Il guadagno è reale, ma anche il rischio: aumentano le imposte, si moltiplicano i doveri, si riduce il margine per il riposo. E, soprattutto, si compromette l’equilibrio psico-fisico.

Il carico mentale invisibile

Avere due lavori non significa solo raddoppiare l’impegno: significa raddoppiare l’ansia, la pressione, la paura di essere scoperti. Gli esperti di salute mentale parlano di un’escalation silenziosa: insonnia, difficoltà di concentrazione, senso di colpa, alienazione. Il tempo libero scompare, le relazioni personali si diradano, la vita si riduce a una sequenza di task da chiudere senza soluzione di continuità.

Il burnout – che un tempo colpiva chi lavorava troppo per un solo datore – oggi si affaccia con maggiore intensità tra chi ha scelto (o si è trovato costretto) a moltiplicare le fonti di reddito. E se la stanchezza era una sensazione sopportabile, oggi diventa una condizione esistenziale.

Libertà o trappola?

Il polygamous working nasce da un bisogno e cresce in un vuoto: quello normativo, ma soprattutto quello psicologico. È il riflesso di un’epoca in cui la sicurezza lavorativa è diventata un miraggio e in cui la flessibilità ha superato il punto di rottura.

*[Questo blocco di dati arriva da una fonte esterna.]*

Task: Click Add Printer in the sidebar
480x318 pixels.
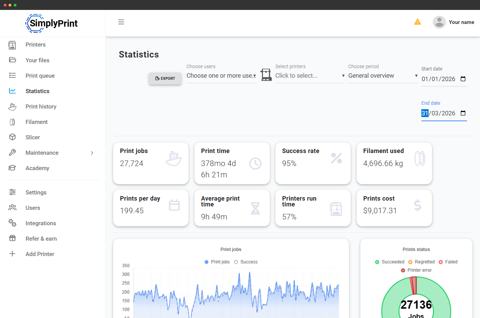Action: (x=40, y=254)
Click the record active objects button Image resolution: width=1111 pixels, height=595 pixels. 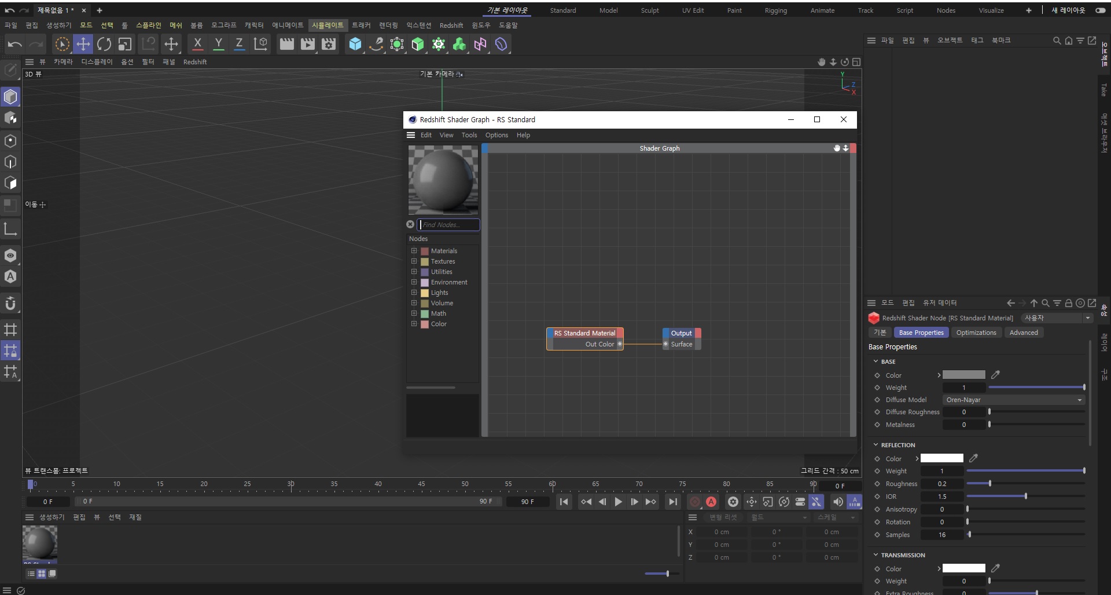point(695,502)
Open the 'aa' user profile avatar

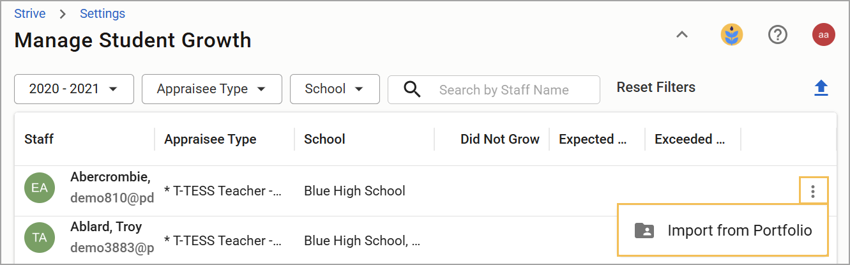click(x=824, y=34)
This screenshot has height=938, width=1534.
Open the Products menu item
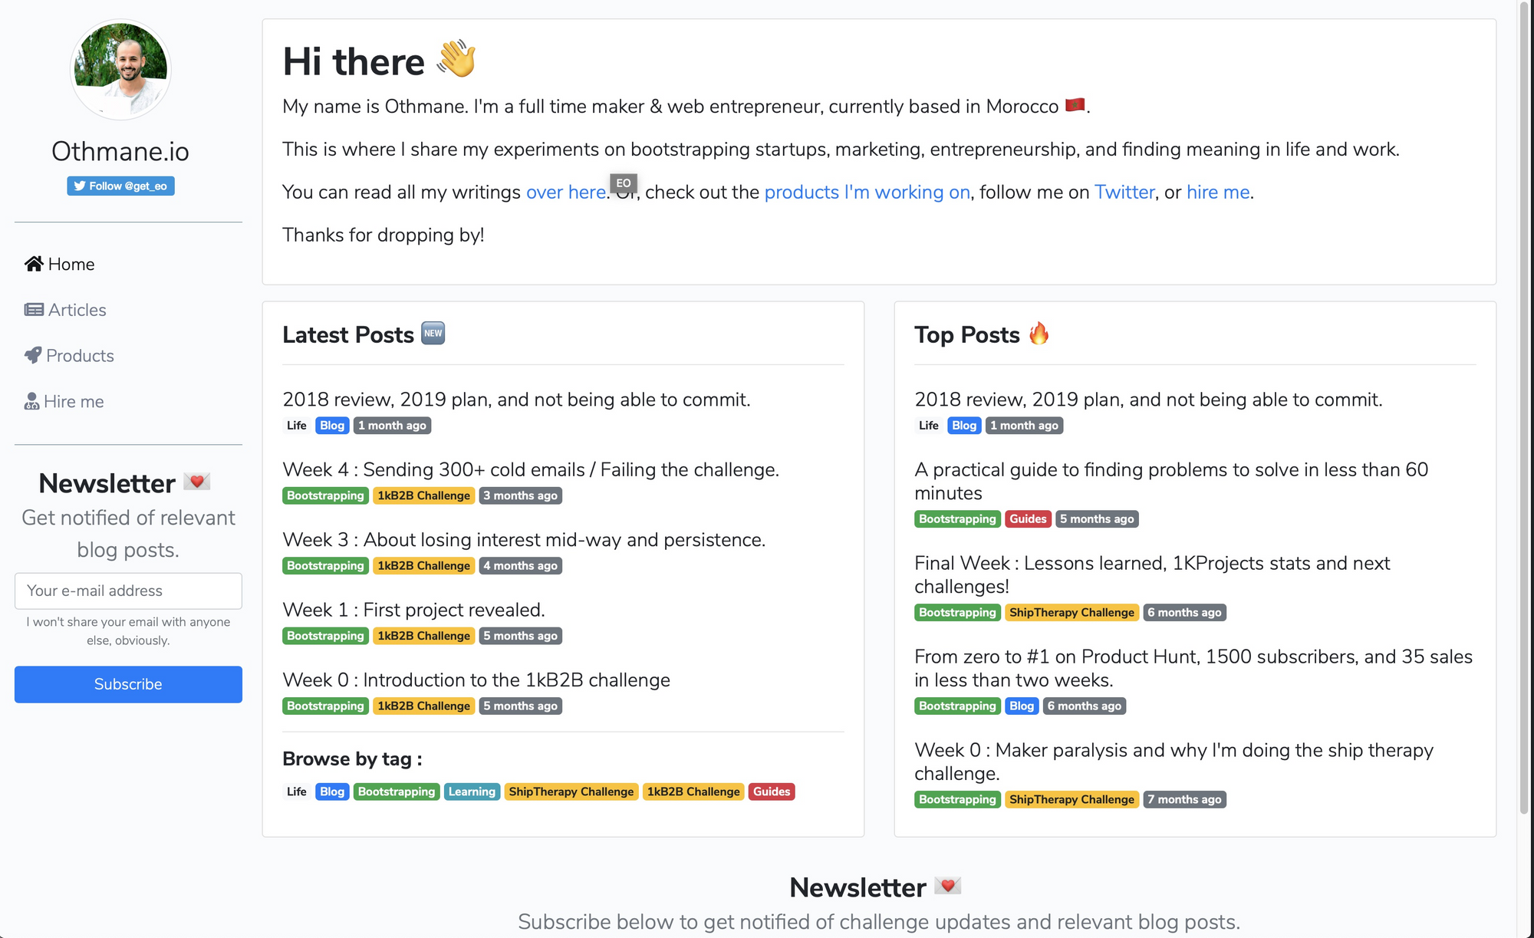pos(80,355)
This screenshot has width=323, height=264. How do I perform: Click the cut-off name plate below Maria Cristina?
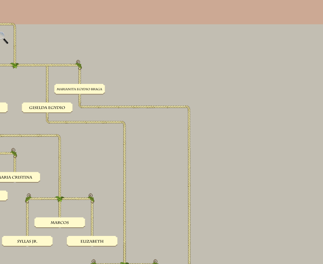3,196
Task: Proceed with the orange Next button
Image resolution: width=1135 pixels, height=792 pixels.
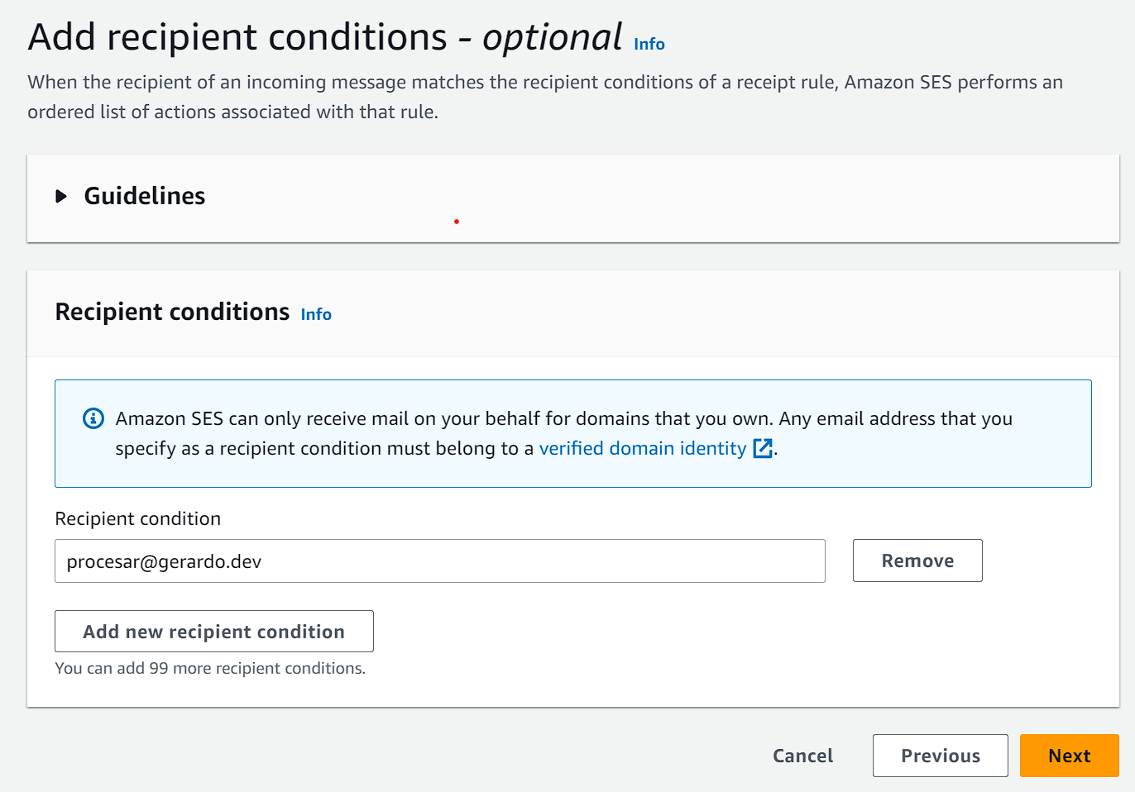Action: click(1069, 756)
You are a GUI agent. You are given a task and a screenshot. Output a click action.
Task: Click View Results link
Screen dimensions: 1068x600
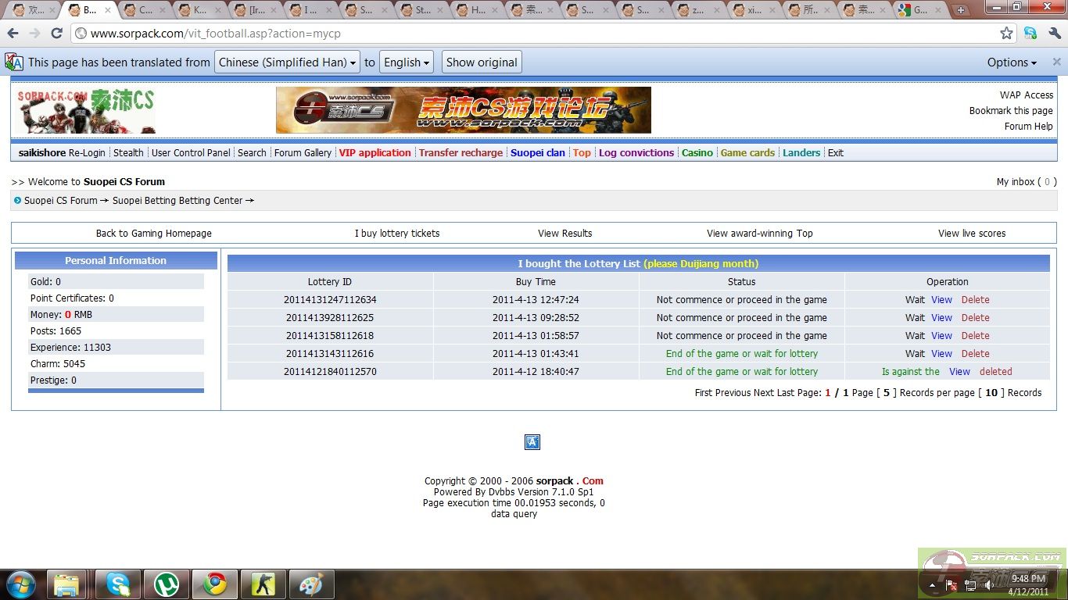pos(564,234)
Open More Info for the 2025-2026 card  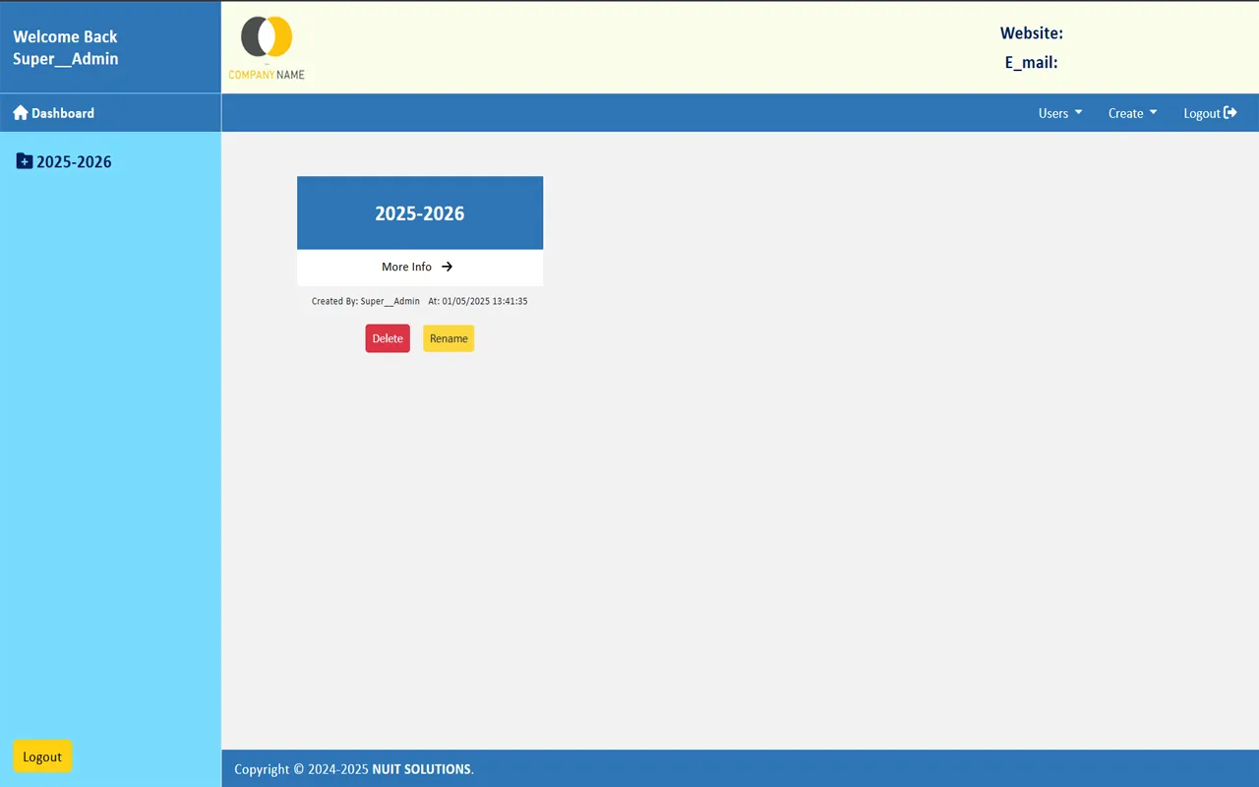(x=407, y=267)
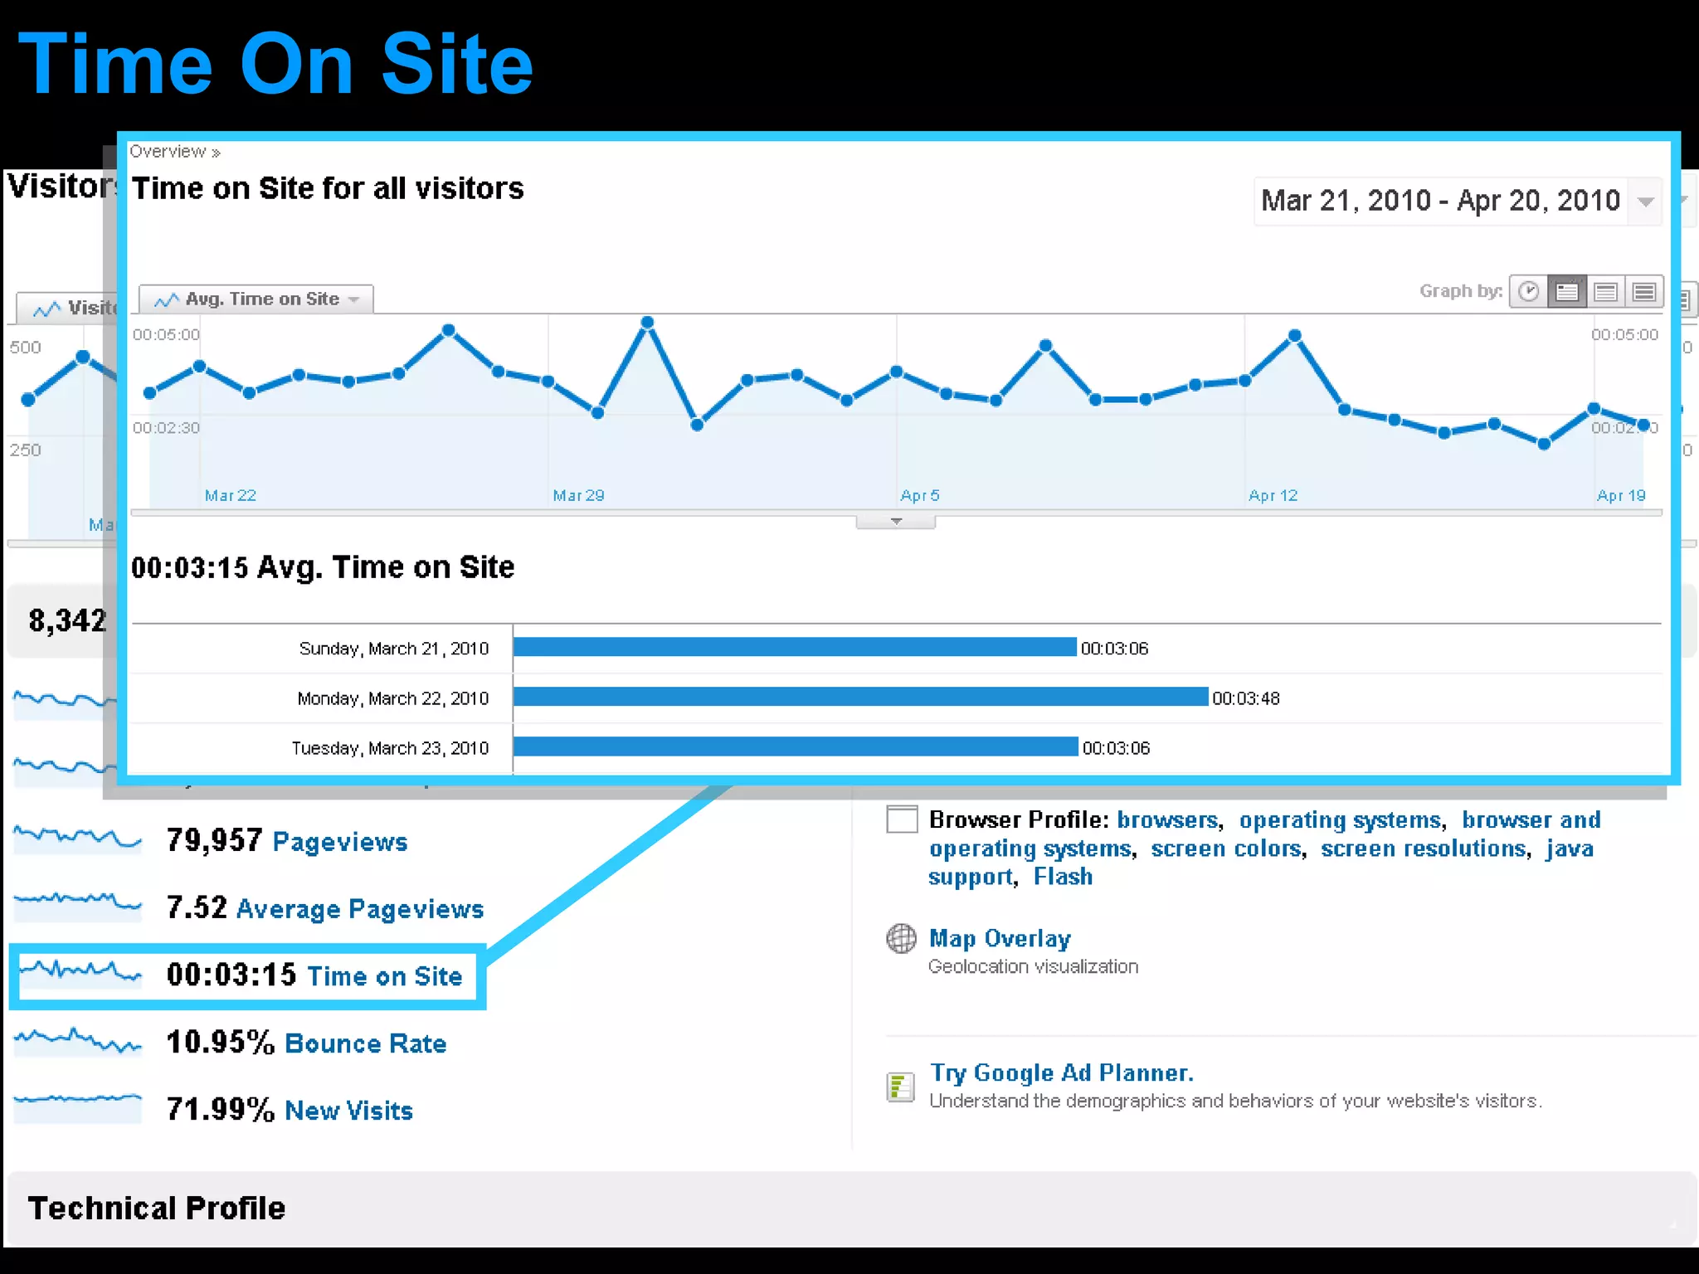Click the Try Google Ad Planner link
Viewport: 1699px width, 1274px height.
(1061, 1073)
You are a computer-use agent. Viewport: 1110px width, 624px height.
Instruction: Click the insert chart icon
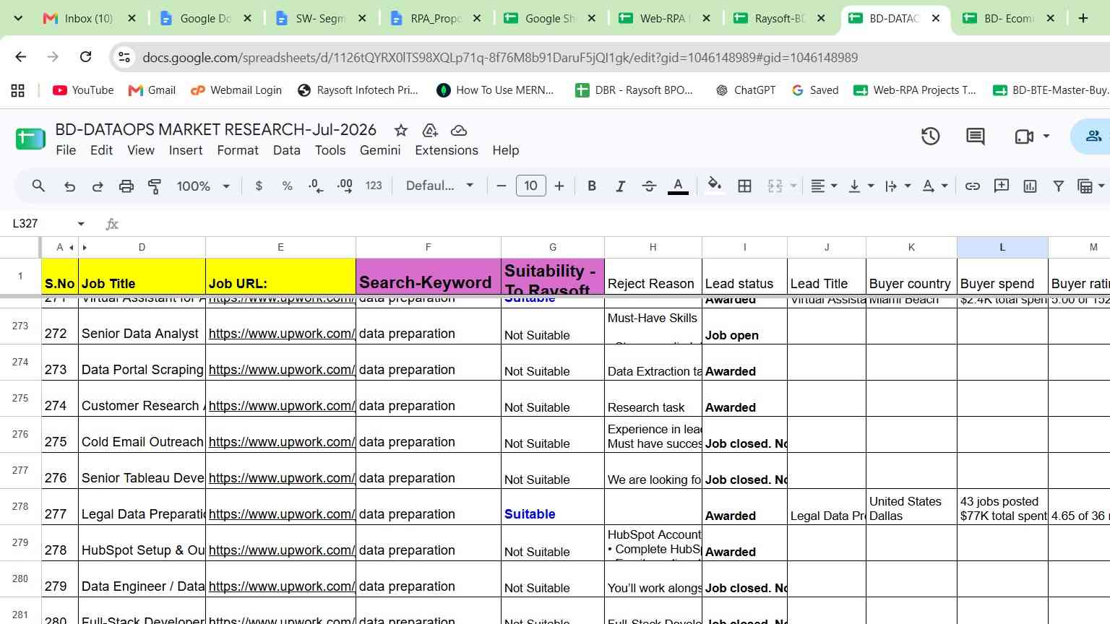coord(1030,186)
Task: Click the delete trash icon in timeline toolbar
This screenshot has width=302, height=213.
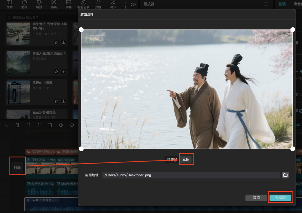Action: pos(50,125)
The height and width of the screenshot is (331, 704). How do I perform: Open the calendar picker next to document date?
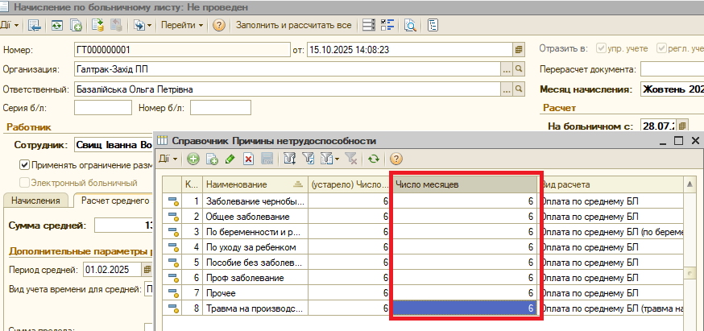519,49
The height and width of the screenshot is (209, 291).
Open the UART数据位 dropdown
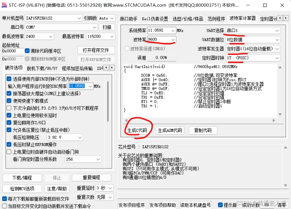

Certo, per alcuni è una scelta temporanea, un investimento sul proprio futuro. Ma per molti è un compromesso costoso, in cui il benessere mentale è la prima moneta di scambio. E in un mondo che predica l’autoimprenditorialità e l’ottimizzazione delle risorse personali, forse è il momento di chiederci: quante vite lavorative possiamo davvero sostenere, prima di perdere la nostra?